* REQUIREMENT *
Keep the images out while you retype all of the data exactly.

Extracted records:

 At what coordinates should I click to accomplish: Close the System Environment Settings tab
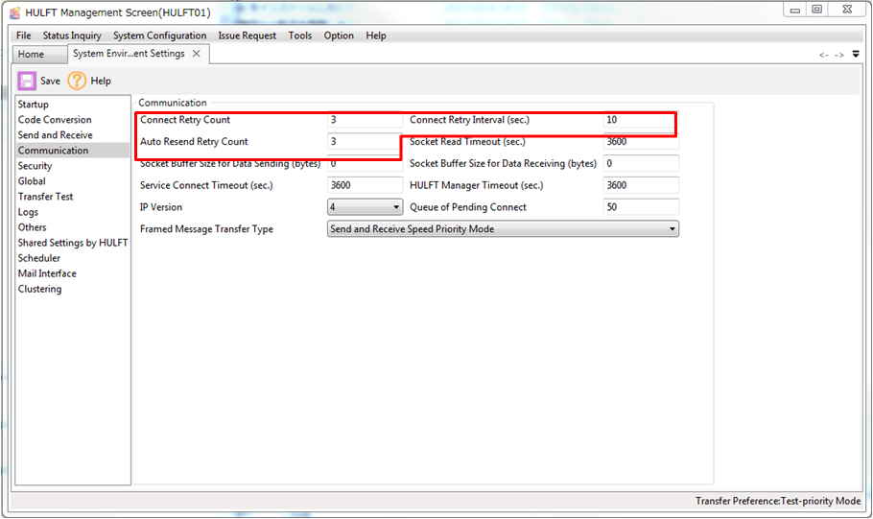(197, 54)
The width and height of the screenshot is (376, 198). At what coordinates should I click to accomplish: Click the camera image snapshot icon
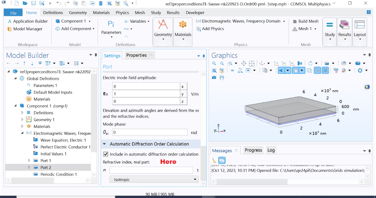[x=214, y=77]
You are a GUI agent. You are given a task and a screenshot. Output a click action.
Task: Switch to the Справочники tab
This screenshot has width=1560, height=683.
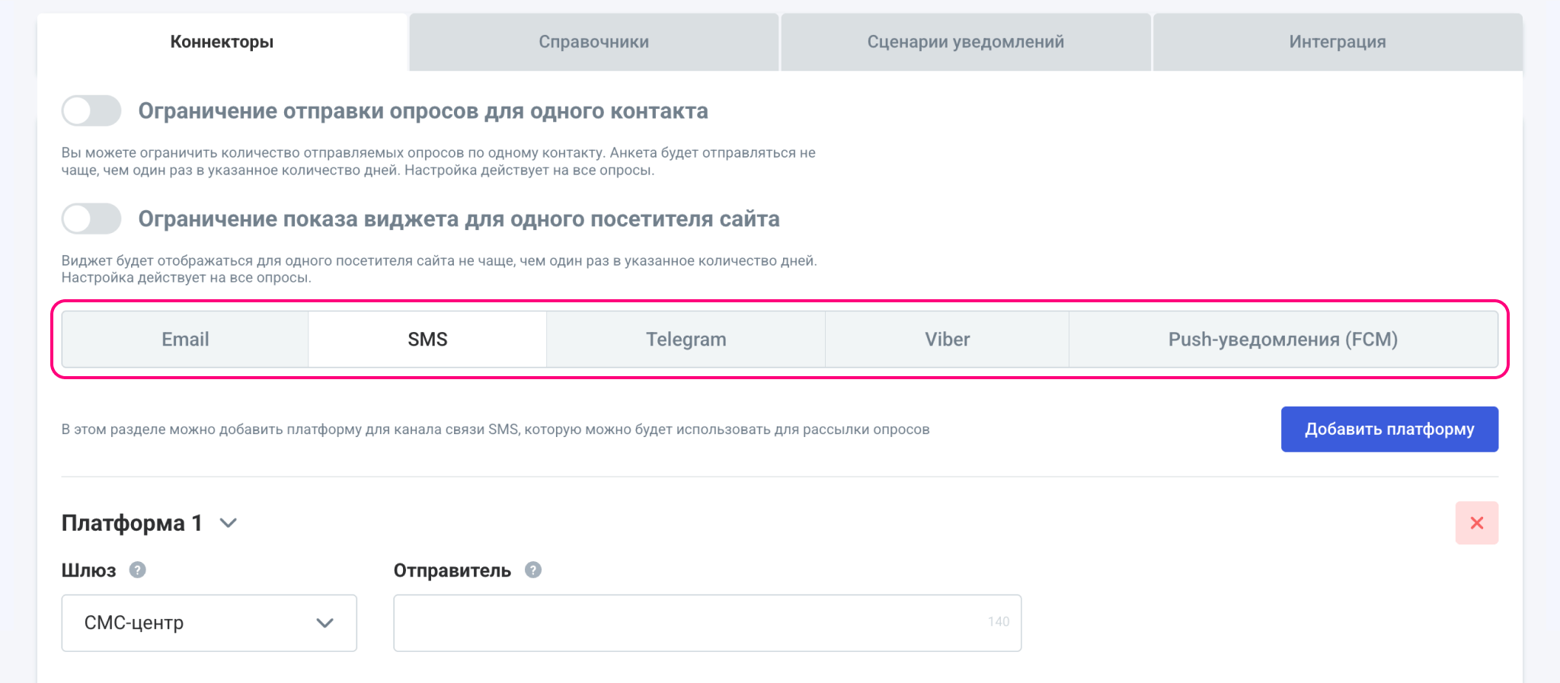pos(593,42)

* REPLY *
 At what coordinates should I click to accomplish: Close the System Environment Settings tab
(197, 54)
The width and height of the screenshot is (376, 198). At what coordinates should I click to accomplish: Click the camera image snapshot icon
[x=214, y=77]
You are a GUI agent. You are given a task and a screenshot. Output a click action.
Task: Switch to the Справочники tab
This screenshot has width=1560, height=683.
pos(593,42)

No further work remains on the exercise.